## Prompt
Return the stretch from the line with "Open search with the magnifying glass icon" through the line with "Task: Approve the held job" in the data below, character for character, skipping all pictures.

## Recorded information

● ● ● ● ● ● ●

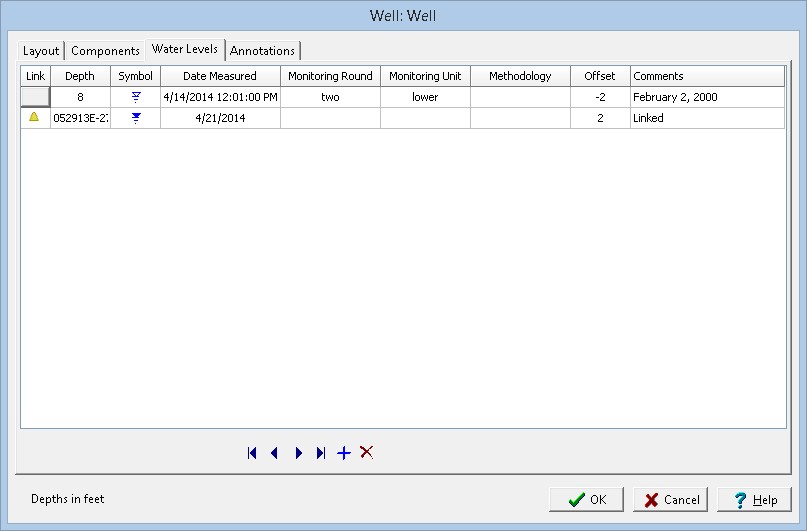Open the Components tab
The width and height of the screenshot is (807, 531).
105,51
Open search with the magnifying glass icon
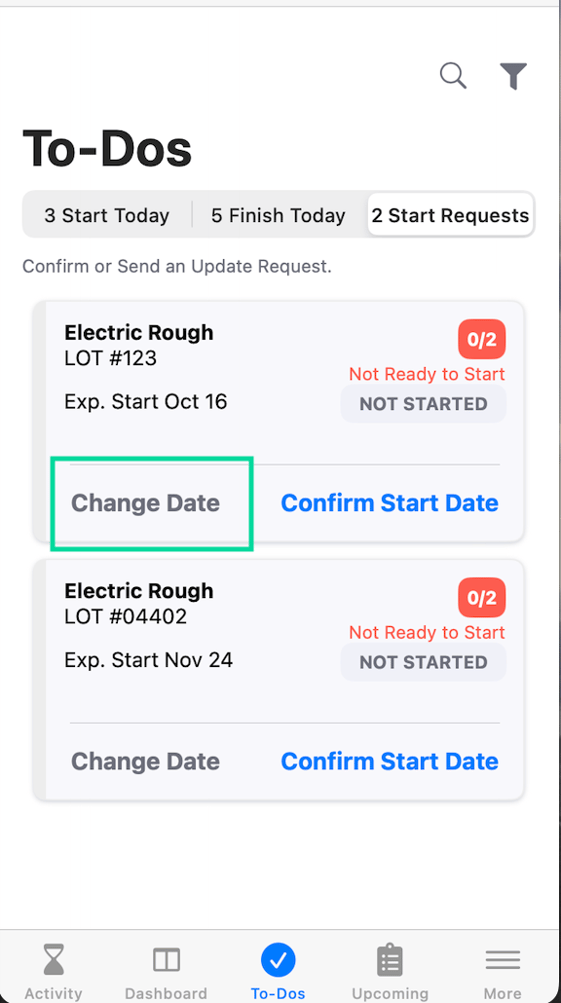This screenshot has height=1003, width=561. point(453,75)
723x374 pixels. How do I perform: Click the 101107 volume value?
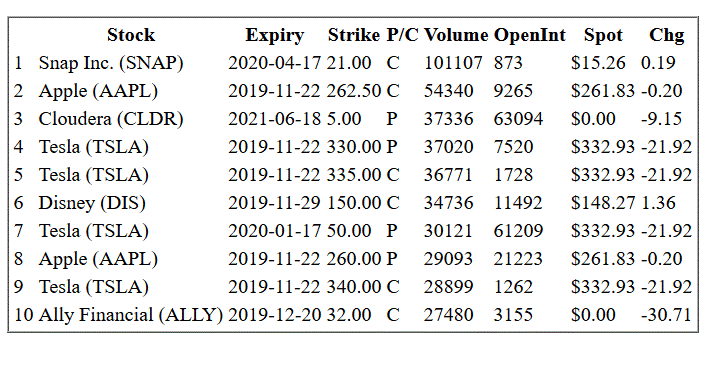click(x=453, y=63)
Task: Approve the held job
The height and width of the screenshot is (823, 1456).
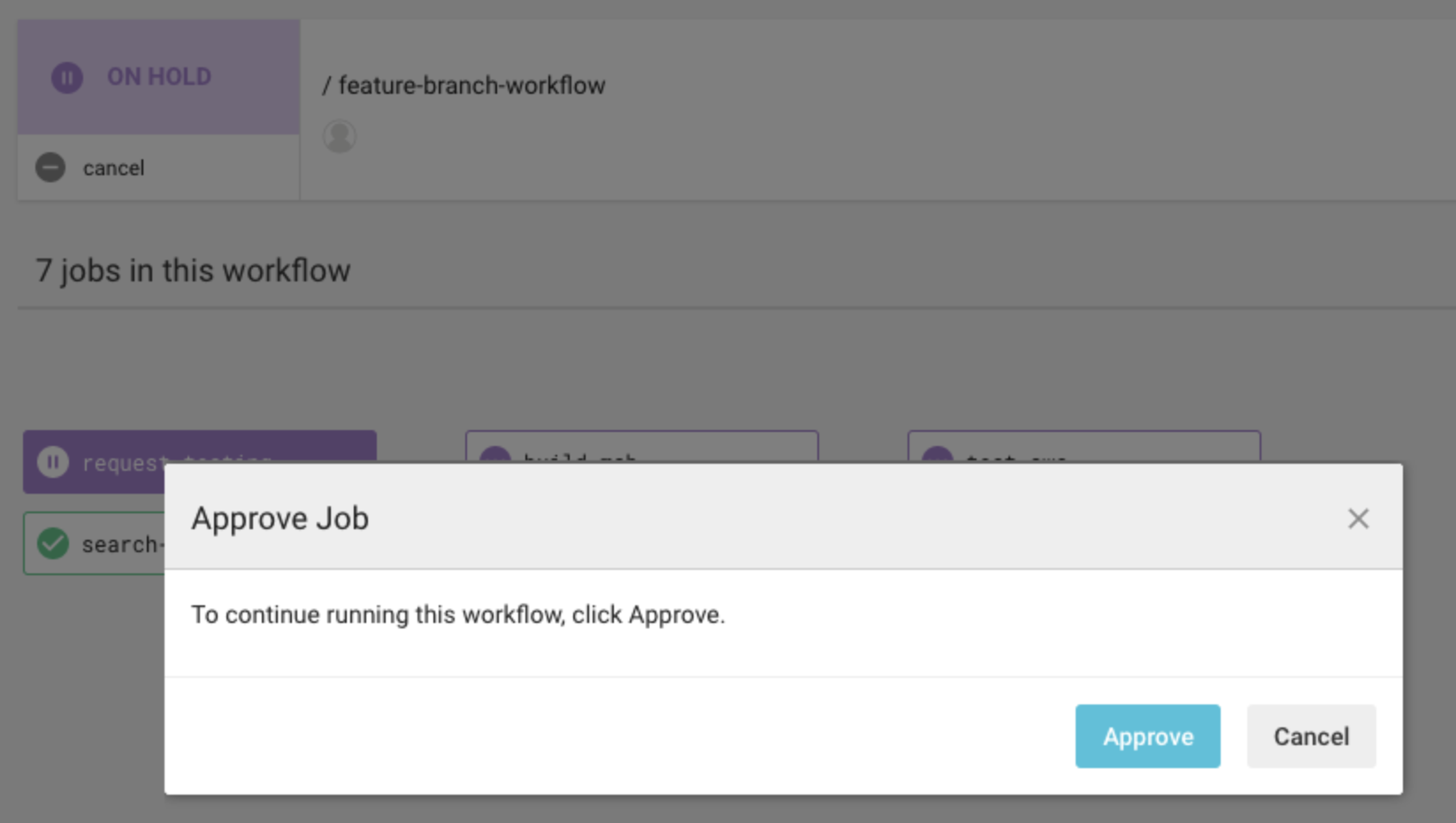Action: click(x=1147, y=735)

● ● ● ● ● ● ●

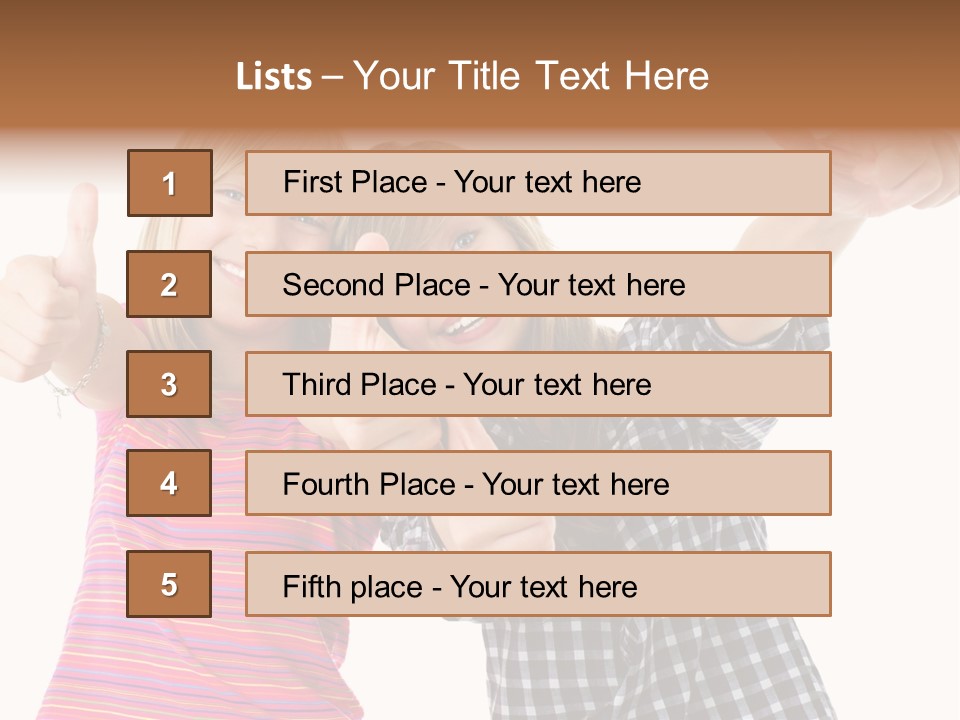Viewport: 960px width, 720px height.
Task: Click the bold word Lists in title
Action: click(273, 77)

● ● ● ● ● ● ●

## Solution below
Open search with the magnifying glass icon
This screenshot has height=1003, width=561. point(453,75)
723x374 pixels. How do I perform: Click the 101107 volume value?
click(x=453, y=63)
Task: Approve the held job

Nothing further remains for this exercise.